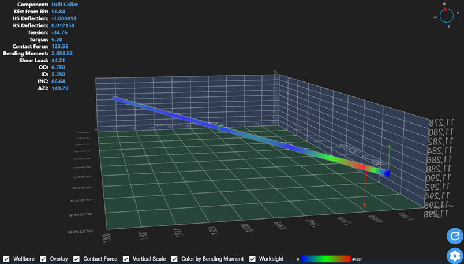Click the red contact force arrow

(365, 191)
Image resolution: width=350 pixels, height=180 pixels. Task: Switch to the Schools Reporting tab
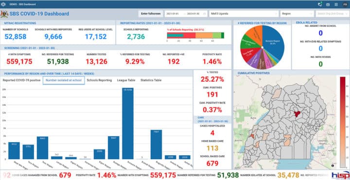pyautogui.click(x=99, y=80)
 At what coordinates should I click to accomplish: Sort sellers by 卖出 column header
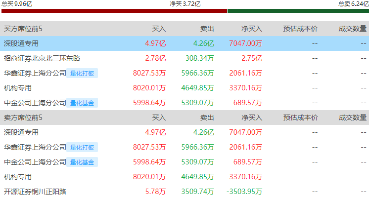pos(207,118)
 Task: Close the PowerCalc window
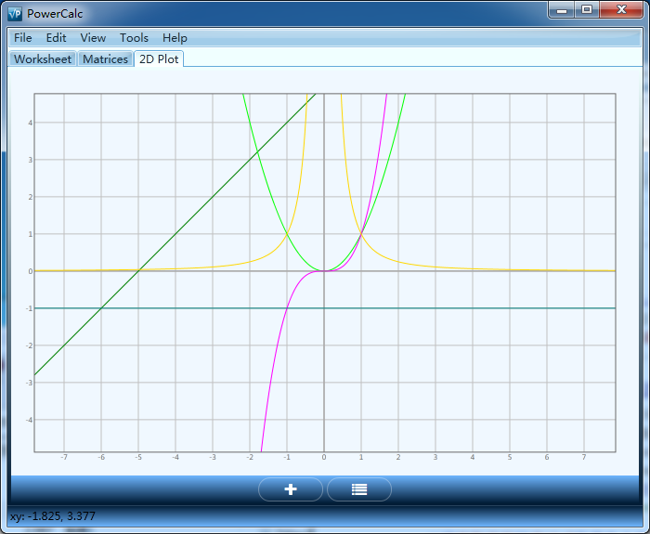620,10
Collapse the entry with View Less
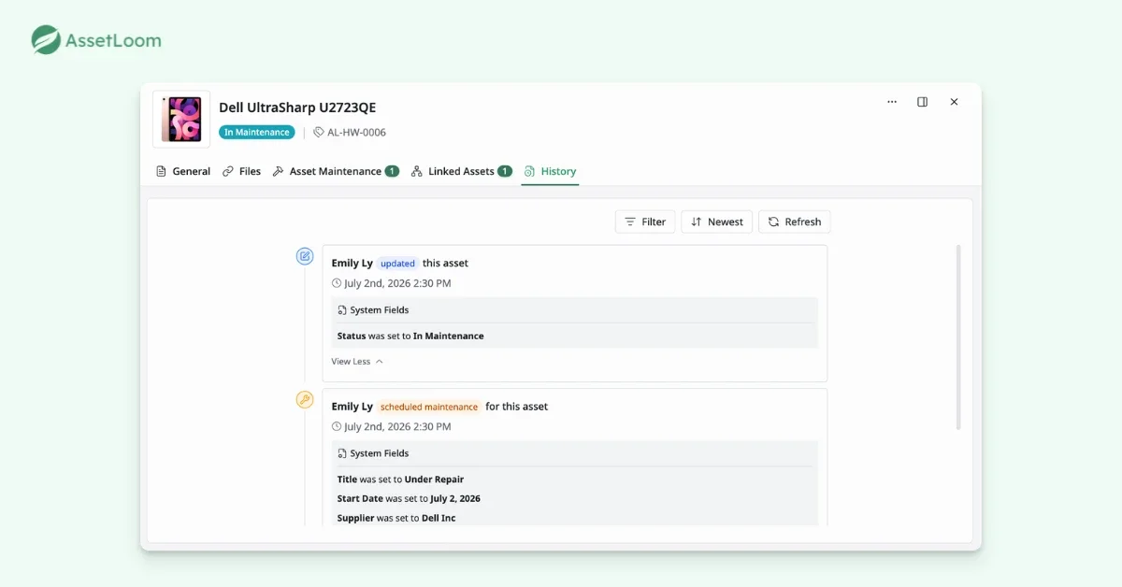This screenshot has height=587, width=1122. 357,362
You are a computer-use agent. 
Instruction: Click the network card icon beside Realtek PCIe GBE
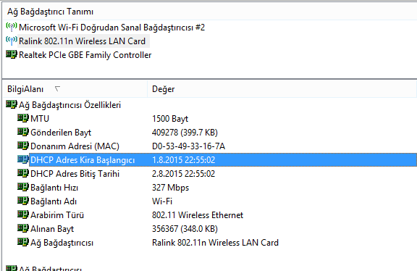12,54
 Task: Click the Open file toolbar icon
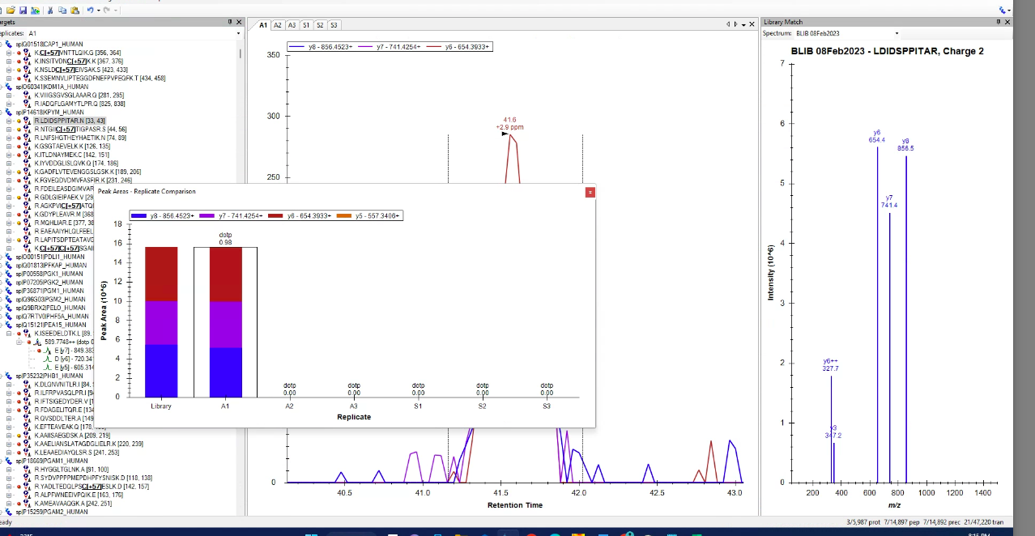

========================================

THE TASK
Retype the data word for word, from the line containing "You are a computer-use agent." through the end of the data, and leave out the pictures.

RESULT
You are a computer-use agent. 
Instruction: Click the network card icon beside Realtek PCIe GBE
12,54
 Task: Click the Open file toolbar icon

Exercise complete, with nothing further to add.